Seguin's teammates notice him striving to be an Yzerman-type player as well. Veteran forward Mark Recchi sees an 18-year-old doing his best to fit in and become what the team needs him to be.
"You see him out there and he's learning and getting better for sure," Recchi said recently. "We all know the pure offensive skill he has but it's doing the little things that matter in this league and he's trying to do that. He has the right attitude and he's doing his best to learn from the coaches and his teammates."

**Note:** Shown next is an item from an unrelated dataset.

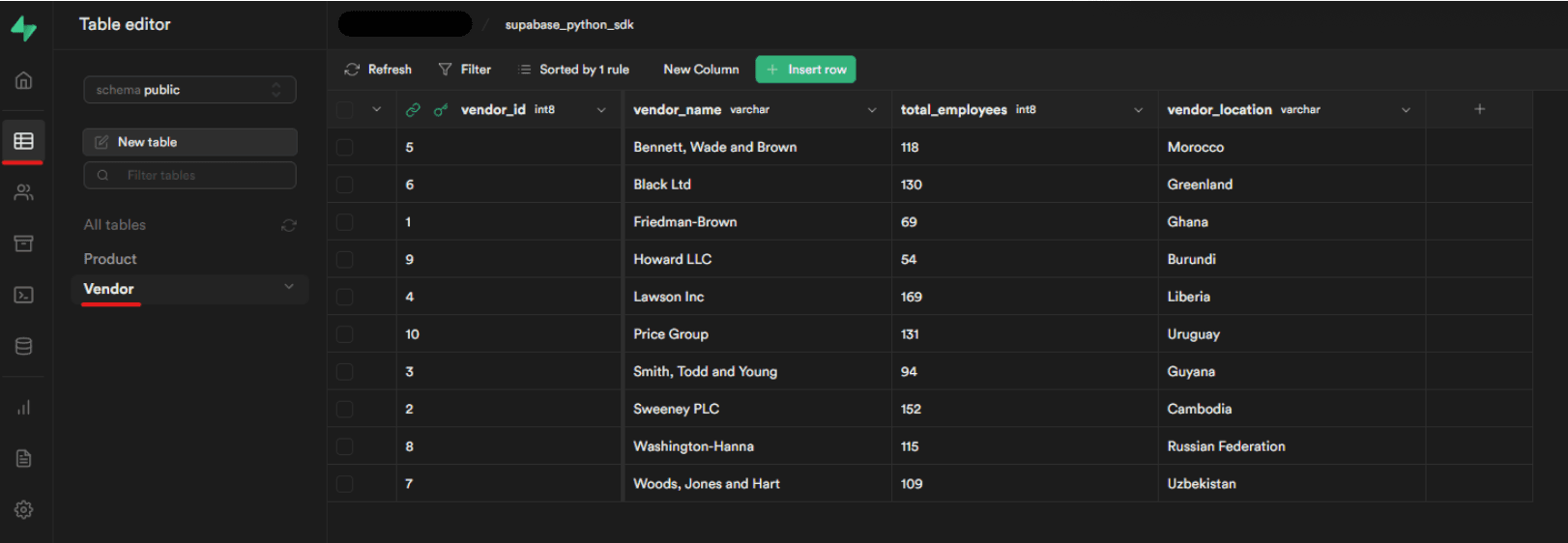Viewport: 1568px width, 543px height.
Task: Select the Product table in list
Action: (110, 259)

In an interview on a Montreal sports radio station Tuesday, Bruins general manager Peter Chiarelli gave the same assessment as Julien and Recchi.
"The plan going in was, here's a player who has tremendous skill, has tremendous hands, tremendous speed, a terrific wrist shot, snap shot, even one-timer, but is 18," Chiarelli told host Tony Marinaro on the Team 990. "So here's someone with a great package that we need but we want to make sure we develop properly because that's what we pride ourselves on, trying to bring these young guys into our lineup over time. So he's shown us all that and confirmed our original impressions by his play."
But just as Julien and Recchi pointed out, Seguin still has room for improvement in the defensive zone. All signs continue to point to Seguin making that improvement at the NHL level. The Bruins will have to decide whether to keep Seguin or send him back to his junior team in Plymouth prior to his 10th NHL game, and while the final decision hasn't been made, Seguin's efforts to improve appear to be good enough to retain a spot in Boston.
"He's got things to learn -- you guys know how Claude Julien coaches, he prides himself on defensive side of the puck -- so Tyler has things to learn there and he's getting better at them and he's doing everything right now that he has to to stay for the year," Chiarelli said. "We're able to put him on a third line and that insulates him a little bit, and at the same time he gets some power-play time, which is good for the confidence. Right now he's doing everything he has to do to remain for the year. We haven't made that decision yet, but we're close to making it."
James Murphy covers the Bruins for ESPNBoston.com.